Edit: Let us consider the numerator to represent the physical quantity distance and the denominator to represent the physical quantity time. The fraction would then give us the average speed of an object over a distance of $22 m$ in an interval of $7 s$. 
 A: You're doing everything right; the uncertainty really is that big. Think about it: the real value might be as low as $\frac{21.5}{7.5} \approx 2.87$ or as high as $\frac{22.5}{6.5} \approx 3.46$, which is a pretty big swing.

For the details of why it works out that way, what follows is more than you ever wanted to know about it.
When we say "22 has two significant figures" and "7 has one significant figure", what we really mean is that the genuine value that 22 approximates is $\frac{22}{1+\epsilon_1}$ and the genuine value that 7 approximates is $\frac{7}{1+\epsilon_2}$, where $|\epsilon_1| \approx \frac{1}{100}$ and $|\epsilon_2| \approx \frac{1}{10}$. Note that $\epsilon_1$ and $\epsilon_2$ might be positive or negative, because our approximations might be greater than or less than the genuine value.
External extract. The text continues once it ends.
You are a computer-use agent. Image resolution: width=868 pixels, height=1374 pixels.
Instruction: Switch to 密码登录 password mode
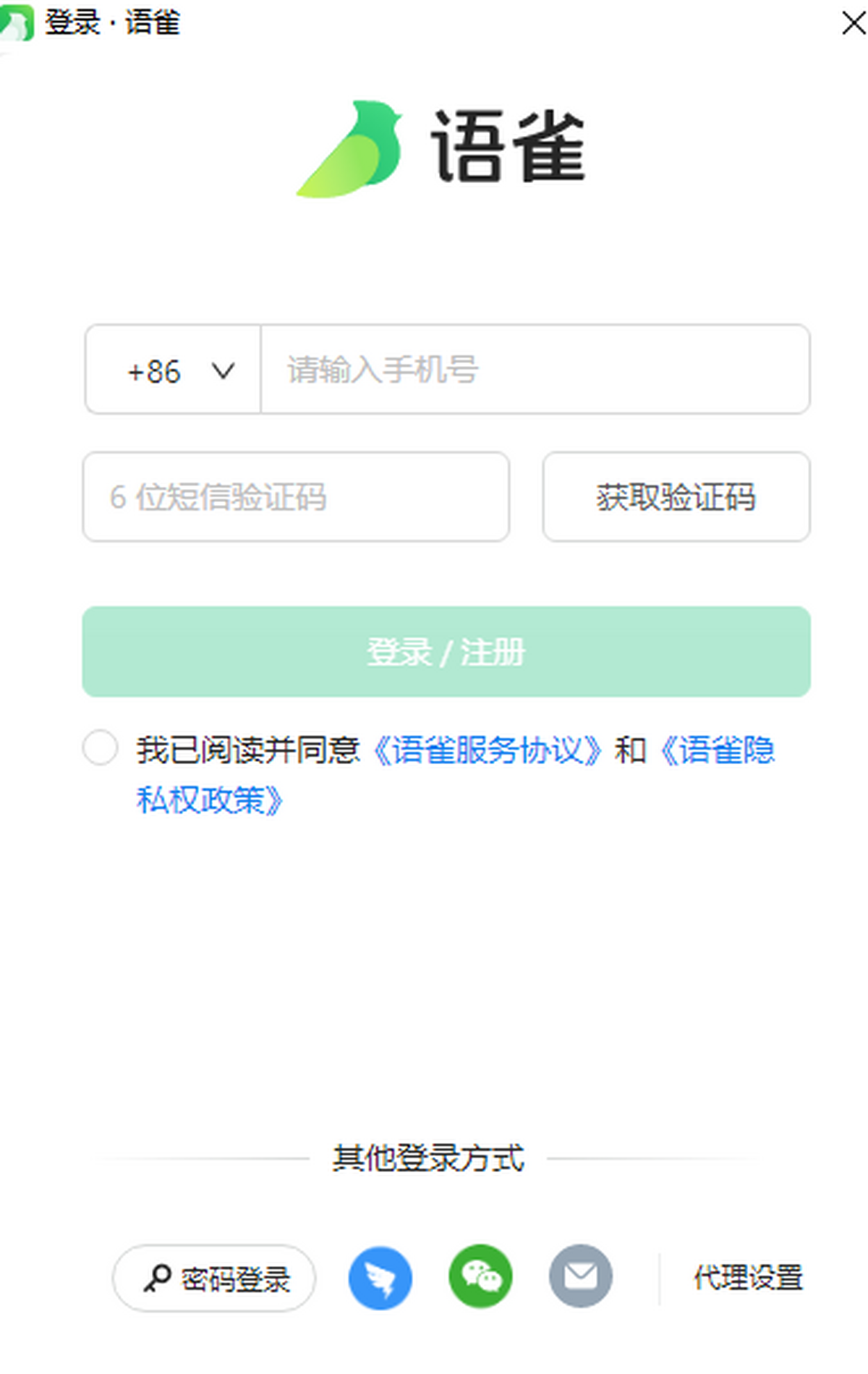[x=213, y=1276]
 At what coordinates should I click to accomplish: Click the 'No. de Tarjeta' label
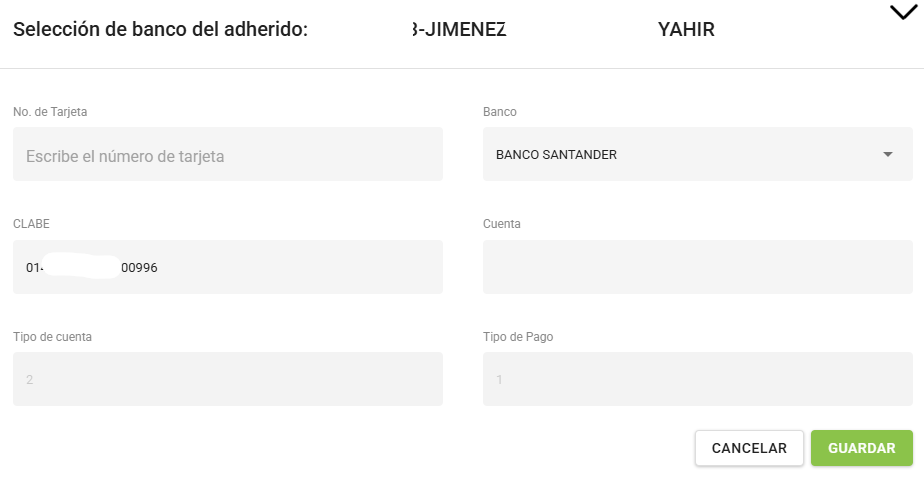[50, 112]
With that in mind, the genuine value that $\frac{22}{7}$ approximates is
\begin{align*}
\frac{\frac{22}{1+\epsilon_1}}{\frac{7}{1+\epsilon_2}}
&= \frac{22}{7}\frac{1+\epsilon_2}{1 + \epsilon_1} \\
&= \frac{22}{7}\frac{(1-\epsilon_2)(1+\epsilon_2)}{(1-\epsilon_2)(1+\epsilon_1)} \\
&= \frac{22}{7}\frac{1 - \epsilon_2^2}{1 + \epsilon_1 - \epsilon_2 - \epsilon_1\epsilon_2} \\
&\approx \frac{22}{7}\frac{1}{1 + (\epsilon_1 - \epsilon_2)}
\end{align*}
(In the final "$\approx"$ line, we're discarding $\epsilon_2^2$ and $\epsilon_1\epsilon_2$ because, as the product of small numbers, they'll generally be smaller than everything else. There are sometimes flaws in that assumption, but that assumption is baked in to the "standard advice" about significant figures.)
Given the above algebra, the error in our approximation is approximately \begin{equation*}|\epsilon_1 - \epsilon_2| \approx \frac{1}{100} + \frac{1}{10} \approx \frac{1}{10}\end{equation*} so one significant figure is appropriate.
A: Significant figures (or significant digits, when I was in school) are only relevant when taking measurements. How much does this sample weigh? How long is this item? How far away is the sun? If our measurements are accurate, we have more significant digits. You are correct that a result has only as many significant digits as the least amount of digits that goes into the calculation.
However, your choice of $22$ and $7$ for your example implies you are approximating $\pi$. Since $\pi$ is a constant, it is not measured in laboratory or real-world contexts. Significant figures don't apply to constants. Do you calculate significant digits based on the significant figures in Avogadro's number? 
Further, rational numbers are defined as the division of integers. Integers have infinite precision, so $\frac{22}{7}=\frac{22.000...}{7.000...}$. Therefore, you can use as many significant digits as you want. However, since $\frac{22}{7}$ is merely an approximation of $\pi$, I wouldn't recommend using more than 3 significant digits.